The latest data shows a roughly 17% increase in the autism rate among children in 2022 compared to 2020.
Data from the Autism and Developmental Disabilities Monitoring (ADDM) Network, a part of the Centers for Disease Control and Prevention (CDC), finds that the national rate is now 32.2 per 1,000 among eight-year-old children, or 1 in 31. Before the new data was released Tuesday, that figure was about 27.6 per 1,000, or 1 in 36 among eight-year-olds in 2020.
U.S. Health and Human Services (HHS) Secretary Robert F. Kennedy Jr. said the increased data represented an epidemic among American children and that the increased autism rate was akin to chronic disease.
“The autism epidemic has now reached a scale unprecedented in human history because it affects the young,” RFK Jr. said in an official news release. “The risks and costs of this crisis are a thousand times more threatening to our country [than] COVID-19.
“Autism is preventable, and it is unforgivable that we have not yet identified the underlying causes. We should have had these answers 20 years ago.”

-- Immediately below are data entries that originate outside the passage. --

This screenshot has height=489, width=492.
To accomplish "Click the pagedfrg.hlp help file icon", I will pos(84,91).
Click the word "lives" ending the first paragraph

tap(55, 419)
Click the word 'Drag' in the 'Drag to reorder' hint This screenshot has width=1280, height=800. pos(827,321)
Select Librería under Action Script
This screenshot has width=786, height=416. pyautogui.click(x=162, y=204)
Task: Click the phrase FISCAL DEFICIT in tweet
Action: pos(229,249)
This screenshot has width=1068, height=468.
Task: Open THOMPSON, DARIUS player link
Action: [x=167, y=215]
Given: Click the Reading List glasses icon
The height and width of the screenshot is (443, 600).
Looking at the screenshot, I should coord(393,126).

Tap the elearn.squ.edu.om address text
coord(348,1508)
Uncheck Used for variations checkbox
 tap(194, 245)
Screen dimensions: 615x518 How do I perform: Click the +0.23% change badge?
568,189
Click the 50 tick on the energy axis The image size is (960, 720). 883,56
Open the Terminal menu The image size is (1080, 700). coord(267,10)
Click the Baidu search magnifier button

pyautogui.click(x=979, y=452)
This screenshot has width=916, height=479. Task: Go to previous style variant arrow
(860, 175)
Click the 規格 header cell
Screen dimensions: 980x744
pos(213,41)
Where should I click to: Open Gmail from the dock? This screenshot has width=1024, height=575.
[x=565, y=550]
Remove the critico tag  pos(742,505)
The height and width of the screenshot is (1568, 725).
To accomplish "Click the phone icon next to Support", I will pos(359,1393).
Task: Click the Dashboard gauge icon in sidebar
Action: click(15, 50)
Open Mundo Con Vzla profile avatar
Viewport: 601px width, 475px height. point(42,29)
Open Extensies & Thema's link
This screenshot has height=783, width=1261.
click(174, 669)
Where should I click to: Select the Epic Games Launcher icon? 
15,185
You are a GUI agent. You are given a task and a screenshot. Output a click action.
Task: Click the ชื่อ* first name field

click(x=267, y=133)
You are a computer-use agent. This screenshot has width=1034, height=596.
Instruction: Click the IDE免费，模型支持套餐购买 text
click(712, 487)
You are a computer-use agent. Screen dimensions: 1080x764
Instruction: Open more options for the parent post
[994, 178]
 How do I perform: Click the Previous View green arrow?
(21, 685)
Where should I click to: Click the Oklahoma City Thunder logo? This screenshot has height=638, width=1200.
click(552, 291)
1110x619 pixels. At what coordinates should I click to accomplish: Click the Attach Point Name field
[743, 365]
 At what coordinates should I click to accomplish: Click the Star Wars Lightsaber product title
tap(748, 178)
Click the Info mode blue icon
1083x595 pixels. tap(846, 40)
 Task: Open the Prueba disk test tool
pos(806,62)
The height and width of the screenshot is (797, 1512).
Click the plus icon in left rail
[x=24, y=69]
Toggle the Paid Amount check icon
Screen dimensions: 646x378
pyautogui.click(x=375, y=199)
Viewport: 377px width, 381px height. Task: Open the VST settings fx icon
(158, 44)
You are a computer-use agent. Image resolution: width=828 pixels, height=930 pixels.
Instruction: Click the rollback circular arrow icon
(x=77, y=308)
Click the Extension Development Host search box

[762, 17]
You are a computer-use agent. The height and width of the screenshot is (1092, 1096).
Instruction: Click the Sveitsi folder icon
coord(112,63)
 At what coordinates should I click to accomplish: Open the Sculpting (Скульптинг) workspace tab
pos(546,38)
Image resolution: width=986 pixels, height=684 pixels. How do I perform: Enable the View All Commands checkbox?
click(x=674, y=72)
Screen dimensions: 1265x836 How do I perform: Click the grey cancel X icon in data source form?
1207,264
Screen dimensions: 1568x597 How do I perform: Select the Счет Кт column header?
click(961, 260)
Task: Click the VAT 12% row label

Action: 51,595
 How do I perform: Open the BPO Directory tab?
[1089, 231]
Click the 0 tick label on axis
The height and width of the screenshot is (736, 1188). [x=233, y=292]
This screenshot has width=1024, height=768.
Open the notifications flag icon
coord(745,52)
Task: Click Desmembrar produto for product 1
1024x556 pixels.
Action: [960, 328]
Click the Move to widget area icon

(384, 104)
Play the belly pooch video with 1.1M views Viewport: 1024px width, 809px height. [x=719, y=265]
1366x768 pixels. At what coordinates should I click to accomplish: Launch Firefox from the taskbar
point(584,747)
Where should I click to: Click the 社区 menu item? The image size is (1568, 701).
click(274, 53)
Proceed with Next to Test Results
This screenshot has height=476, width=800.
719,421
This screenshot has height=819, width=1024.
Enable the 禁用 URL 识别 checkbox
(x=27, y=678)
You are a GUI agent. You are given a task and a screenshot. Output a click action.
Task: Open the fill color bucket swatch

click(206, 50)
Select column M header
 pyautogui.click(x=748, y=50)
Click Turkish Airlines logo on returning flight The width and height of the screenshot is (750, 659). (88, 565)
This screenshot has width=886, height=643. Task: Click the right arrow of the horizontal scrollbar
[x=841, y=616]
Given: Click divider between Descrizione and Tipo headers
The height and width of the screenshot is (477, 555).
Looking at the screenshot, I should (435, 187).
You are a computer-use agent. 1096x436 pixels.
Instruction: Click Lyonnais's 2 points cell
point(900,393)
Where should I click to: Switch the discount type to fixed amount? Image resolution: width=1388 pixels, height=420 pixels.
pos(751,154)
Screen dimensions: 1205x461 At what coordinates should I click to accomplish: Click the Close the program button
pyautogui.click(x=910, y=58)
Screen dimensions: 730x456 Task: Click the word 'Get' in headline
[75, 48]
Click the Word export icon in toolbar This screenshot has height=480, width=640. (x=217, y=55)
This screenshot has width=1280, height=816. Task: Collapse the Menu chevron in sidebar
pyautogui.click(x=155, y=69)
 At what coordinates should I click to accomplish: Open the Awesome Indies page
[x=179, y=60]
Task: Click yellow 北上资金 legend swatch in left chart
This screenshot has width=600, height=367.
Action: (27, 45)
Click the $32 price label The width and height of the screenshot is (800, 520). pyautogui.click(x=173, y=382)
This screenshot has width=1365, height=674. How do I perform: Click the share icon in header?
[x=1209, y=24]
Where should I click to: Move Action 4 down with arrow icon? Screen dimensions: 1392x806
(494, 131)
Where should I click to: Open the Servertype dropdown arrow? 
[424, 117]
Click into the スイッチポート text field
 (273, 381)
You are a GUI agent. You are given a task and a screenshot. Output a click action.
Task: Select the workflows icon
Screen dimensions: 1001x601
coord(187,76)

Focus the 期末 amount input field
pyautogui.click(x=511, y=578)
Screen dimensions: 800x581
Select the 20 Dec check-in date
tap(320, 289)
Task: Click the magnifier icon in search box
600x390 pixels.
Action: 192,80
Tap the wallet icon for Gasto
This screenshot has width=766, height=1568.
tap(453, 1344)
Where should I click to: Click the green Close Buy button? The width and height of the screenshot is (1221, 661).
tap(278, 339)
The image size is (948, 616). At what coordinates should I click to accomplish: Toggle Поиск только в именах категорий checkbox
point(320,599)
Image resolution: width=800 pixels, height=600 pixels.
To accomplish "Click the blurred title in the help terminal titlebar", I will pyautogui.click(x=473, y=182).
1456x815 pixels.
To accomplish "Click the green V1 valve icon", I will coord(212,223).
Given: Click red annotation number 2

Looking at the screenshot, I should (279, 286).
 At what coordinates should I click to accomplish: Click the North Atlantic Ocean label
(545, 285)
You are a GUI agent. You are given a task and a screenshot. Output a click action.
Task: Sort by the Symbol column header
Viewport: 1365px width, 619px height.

RFK Jr. has previously said that the current pediatric vaccine schedule is malpractice and that it causes autism. Numerous reviews debunk the connection between autism and the use of vaccines. Many factors are tied to the cause of autism, but most have a link to genetics.
Previously, on April 10, RFK Jr. promised in a televised cabinet meeting with President Donald Trump that HHS would be revealing the cause of autism and a plan eliminating the causes by September.
“The autism epidemic is running rampant,” Kennedy said in the release.
The rate of autism in boys in the 2022 cohort was 3.4 times as prevalent among boys, at 49.2 per 1000, compared to 14.3 in girls. It was found less among non-Hispanic white children (27.7 per 1,000) and the most among Asian or Pacific Islander children (38.2).
The new data delivers mixed results on the connection between income and prevalence. There was no association between autism prevalence and neighborhood median household income (MHI) at 11 ADDM surveillance sites. But a higher prevalence rate was associated with lower neighborhood MHI at five sites.
Research in the field of autism and related conditions is wide and varied and inspired, in part, by increases in autism rates. The autism therapy industry has expanded rapidly both in terms of clinical services and as an industry.